Nature: Week 2
One Part of Creation
Thursday, November 17, 2016
If you would learn more, ask the cattle,
Seek information from the birds of the air.
The creeping things of earth will give you lessons,
And the fishes of the sea will tell you all.
There is not a single creature that does not know
That everything is of God’s making.
God holds in power the soul of every living thing,
And the breath of every human body.
—Book of Job 12:7-10 [1]
My friend and fellow Franciscan Jack Wintz has written a book called Will I See My Dog In Heaven? In it he takes the scriptural, Christian, and Franciscan traditions to their logical conclusions and his conclusion is Yes, of course!
As Franciscans, we studied the scriptures and chanted Psalms that were filled with allusions to the natural world and animals. From the beginning of the Bible to the end, it is clear that a loving God includes all of creation in God’s Kingdom. In the Genesis story, God’s love, beauty, and goodness overflow into creation; and all creatures, including humans, are living peacefully in God’s presence. Isaiah prophesies the “peaceable kingdom” to come (11:1-9; 65:17-25). In Revelation, John hears “every creature in heaven and on earth and under the earth and in the sea, everything in the universe” giving God “blessing and honor, glory and might, forever and ever” (Revelation 5:13).
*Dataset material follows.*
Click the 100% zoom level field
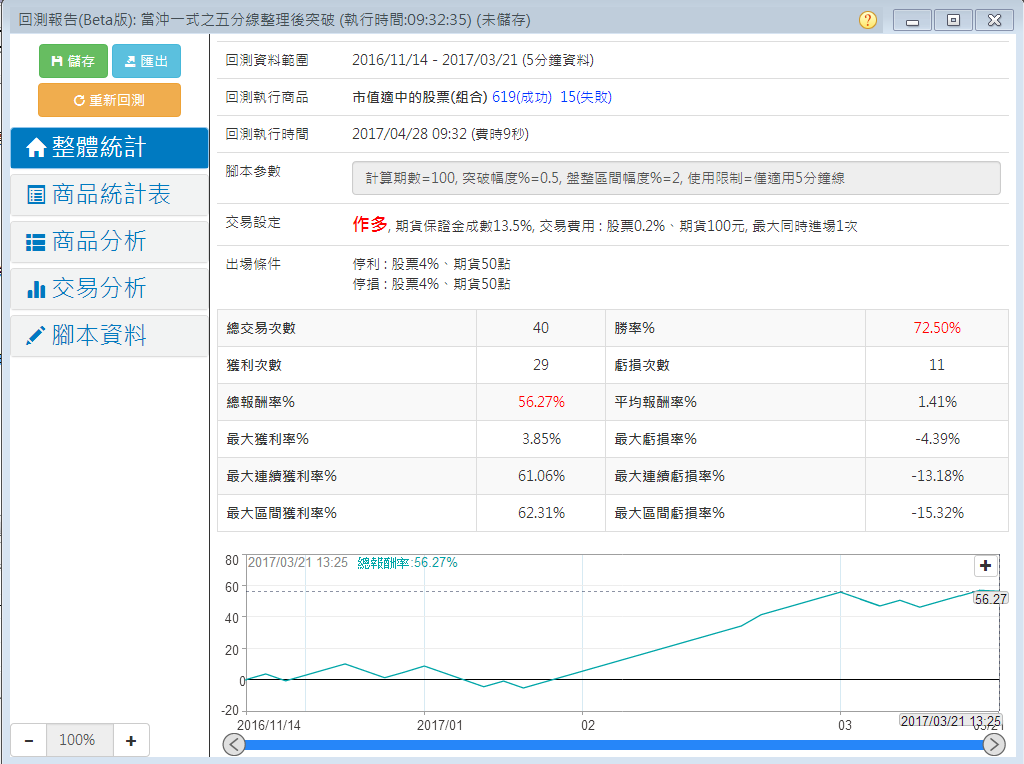The image size is (1024, 764). [77, 741]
Finally, John sees “a new heaven and a new earth” (21:1) and the Bible ends with a new garden, complete with “the river of life-giving water” and “the tree of life” (22:1-2).
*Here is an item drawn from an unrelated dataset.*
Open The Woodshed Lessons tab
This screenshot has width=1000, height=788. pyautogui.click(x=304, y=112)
God shows authentic and primal concern for all animals by directing Noah to take a male and female of every species onto the ark (see Genesis 7:2-3) to be saved. After the flood, God makes a covenant, not just with people but with all of creation: “God said: ‘This is the sign of the covenant that I am making between me and you and every living creature with you for all ages to come: I set my bow in the clouds to serve as a sign of the covenant between me and the earth’” (Genesis 9:12-13, emphasis mine). How did we miss that? God’s plan is clearly social, historical, and universal, and not the anthropocentric and individualistic model that most of us grew up with.
Don’t worry: I won’t try to fit the whole Bible into this meditation. But I do encourage you, if you are so inclined, to study Scripture for yourself. Note especially these few selections: Daniel 3:57-82 and Psalms 104 and 148 calling on nature to bless and praise the Lord. As Wintz says, “We are a part of the Creation, not apart from it.” [2] To love something is to be present to its inmost core and dignity. That might well be a definition of contemplation.
Gateway to Silence:
Praised be You, my Lord, through all your creatures. —Francis of Assisi
References:
[1] Book of Job 12:7-10, Jerusalem Bible; paraphrase, R. Rohr.
[2] Jack Wintz, Will I See My Dog in Heaven? (Paraclete Press: 2009), 29.
Adapted from Richard Rohr, A New Cosmology: Nature as the First Bible, disc 2 (CAC: 2009), CD, MP3 download.